▶ _Problem to solve_
Each record below must be reproduced exactly as it reads, with its images omitted.

▶ _Input material_
# # #

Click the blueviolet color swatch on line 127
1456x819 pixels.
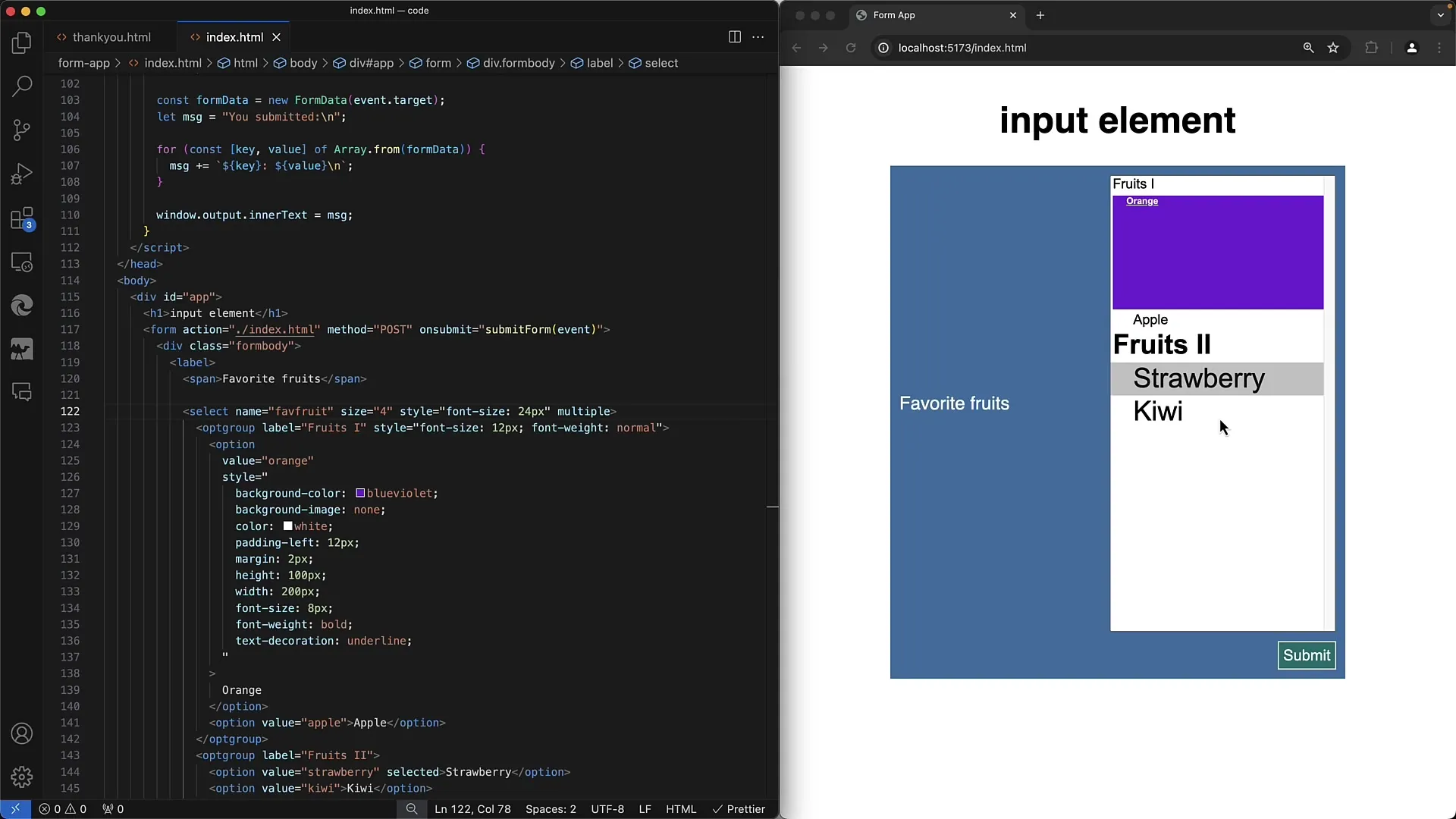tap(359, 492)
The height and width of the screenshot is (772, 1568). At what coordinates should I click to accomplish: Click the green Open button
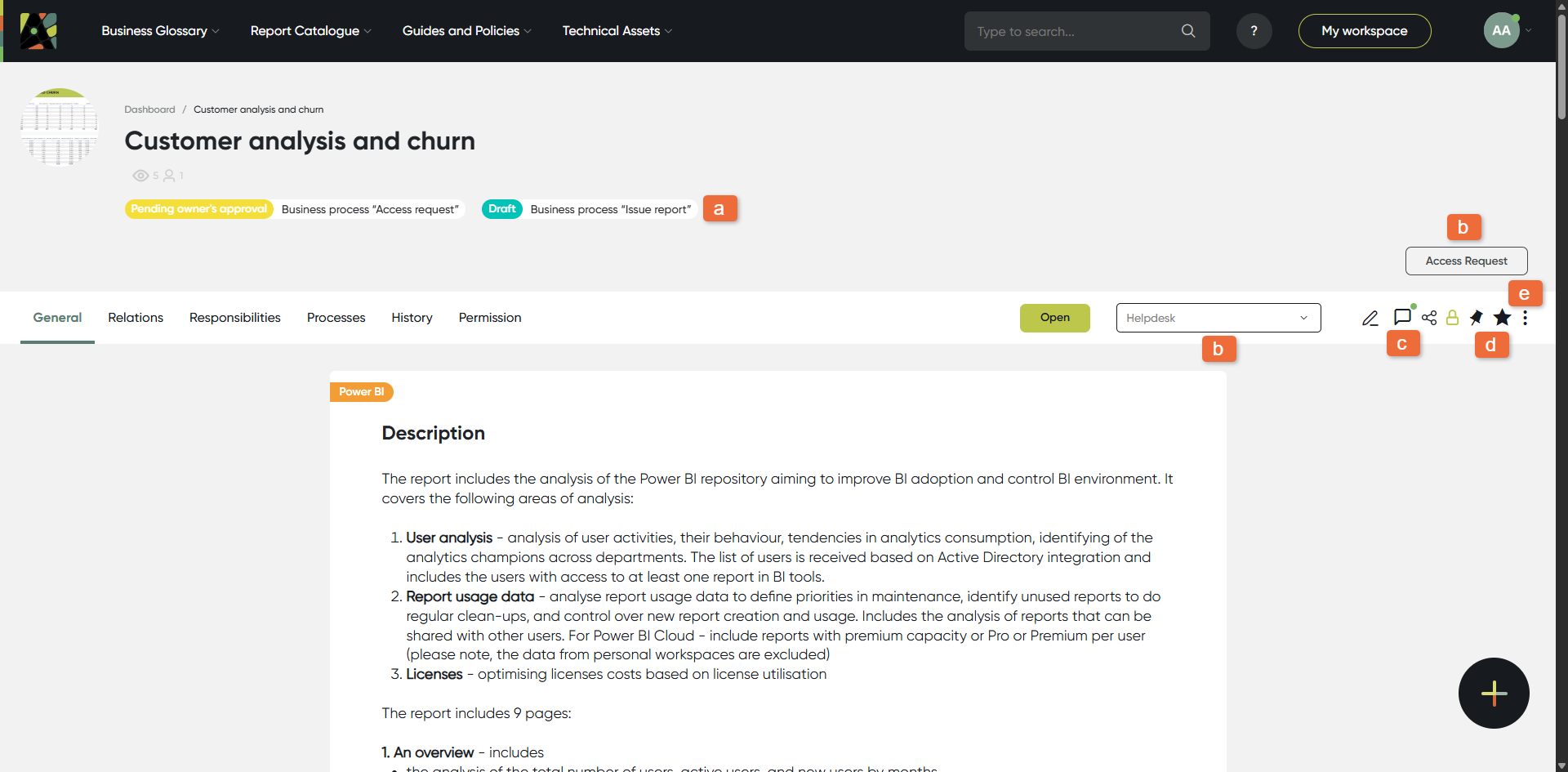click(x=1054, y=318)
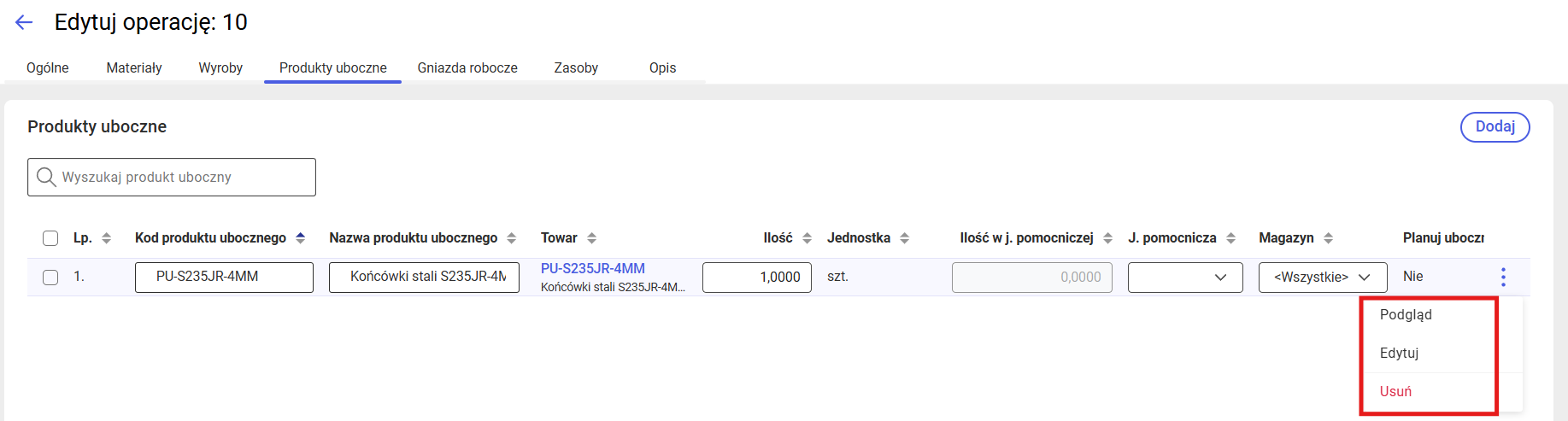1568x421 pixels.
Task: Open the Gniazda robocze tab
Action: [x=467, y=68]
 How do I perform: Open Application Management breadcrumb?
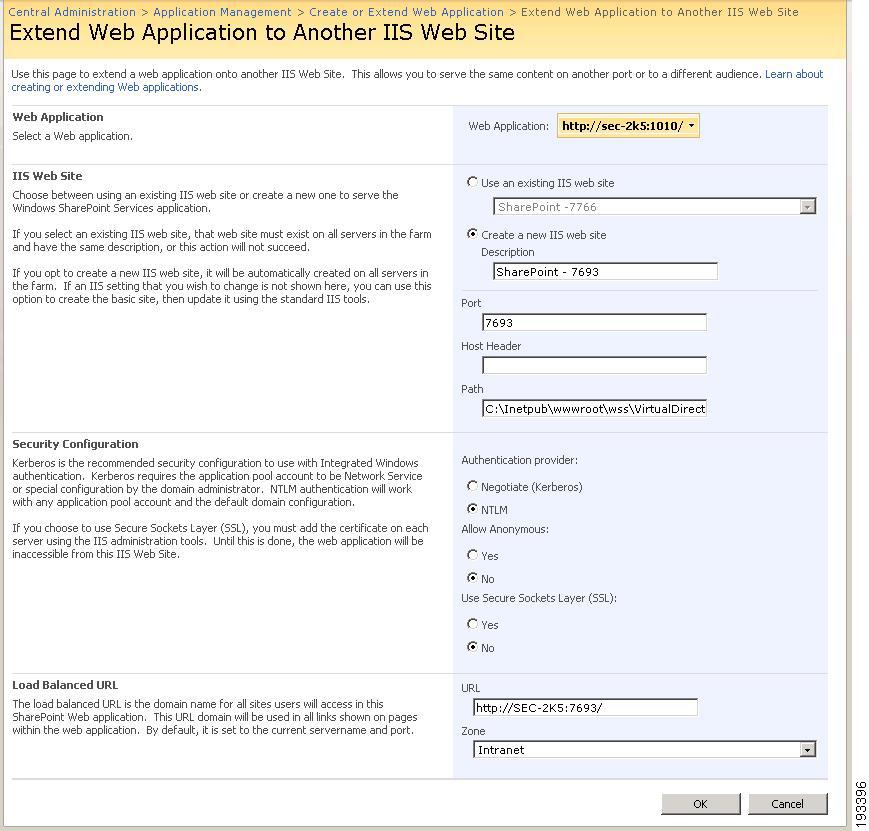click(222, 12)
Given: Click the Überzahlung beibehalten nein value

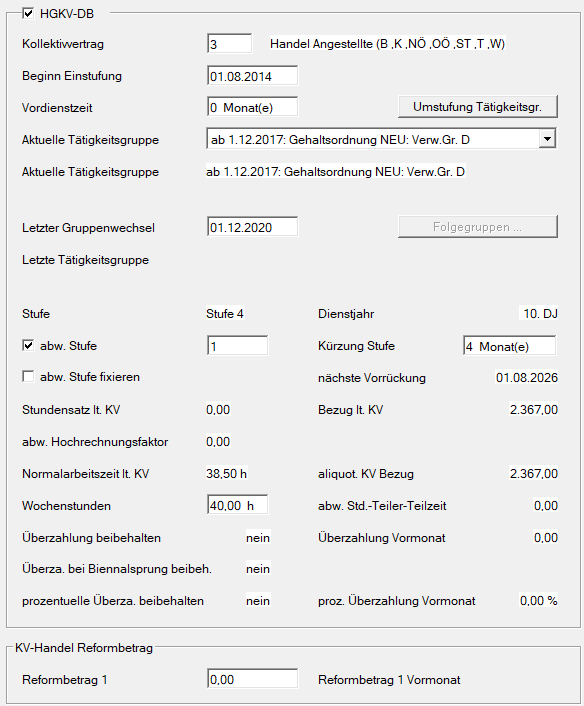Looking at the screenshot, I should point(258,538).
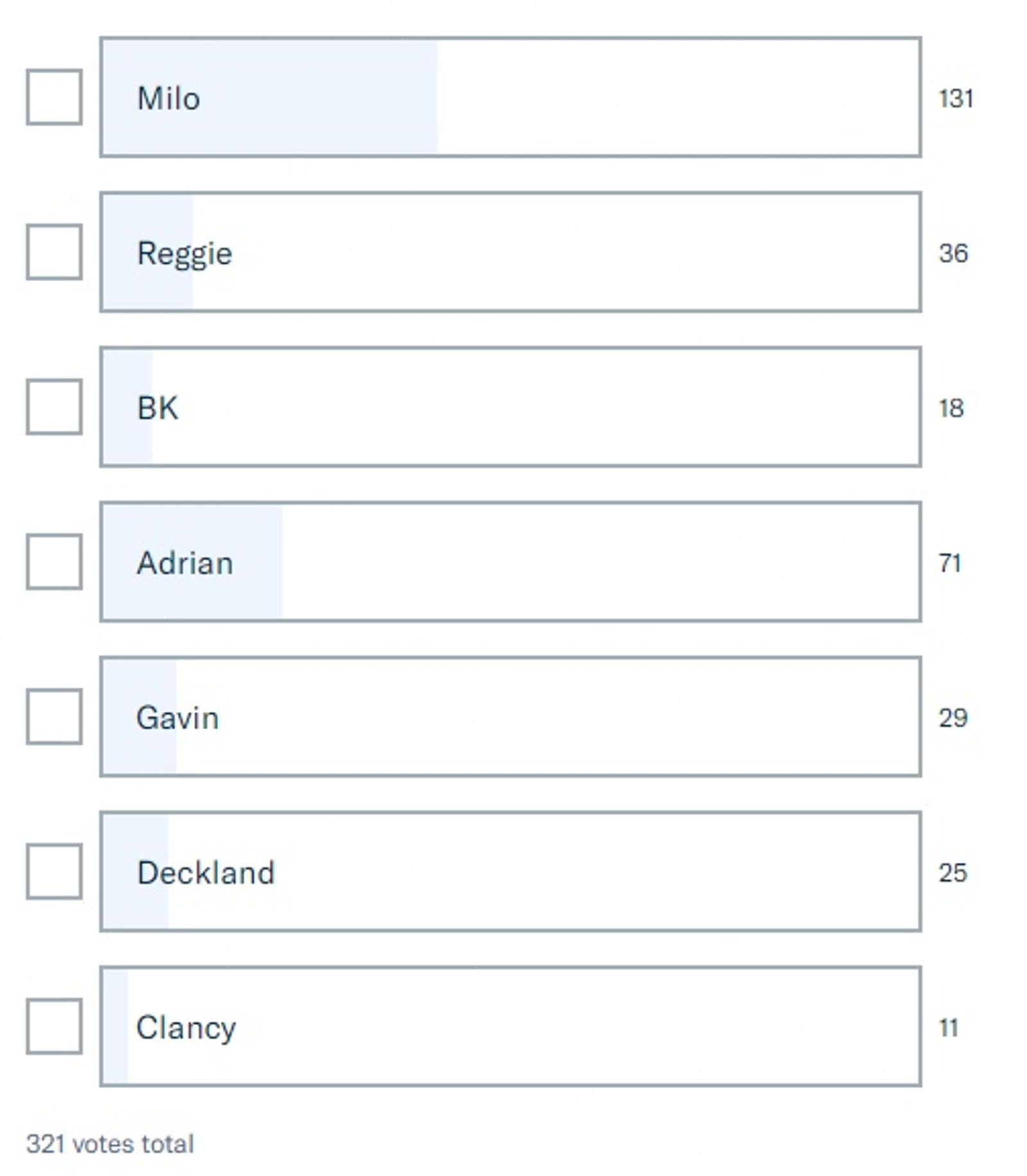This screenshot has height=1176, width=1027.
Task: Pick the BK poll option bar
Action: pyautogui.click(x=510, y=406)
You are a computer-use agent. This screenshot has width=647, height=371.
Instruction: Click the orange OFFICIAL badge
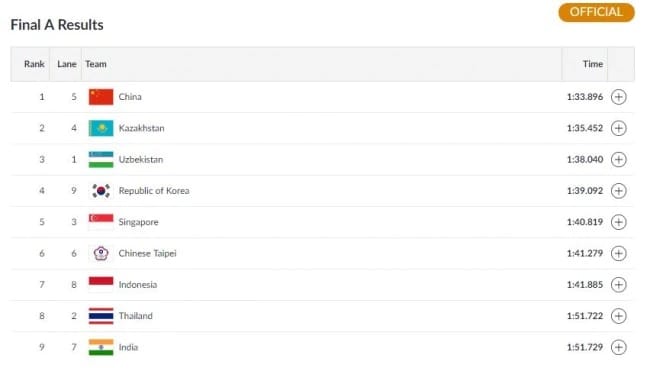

# # #

▶ _Task output_
Click the blueviolet color swatch on line 127
1456x819 pixels.
tap(359, 492)
The height and width of the screenshot is (772, 1568). At what coordinates should I click to accomplish: Click the green Open button
click(x=1054, y=318)
1568x421 pixels.
Task: Open the Gniazda robocze tab
Action: [x=467, y=68]
 How do I perform: Open Application Management breadcrumb?
click(222, 12)
Given: Click the Überzahlung beibehalten nein value

Looking at the screenshot, I should point(258,538).
This screenshot has height=1176, width=1027.
Task: Pick the BK poll option bar
Action: pyautogui.click(x=510, y=406)
You are a computer-use agent. This screenshot has width=647, height=371.
Instruction: Click the orange OFFICIAL badge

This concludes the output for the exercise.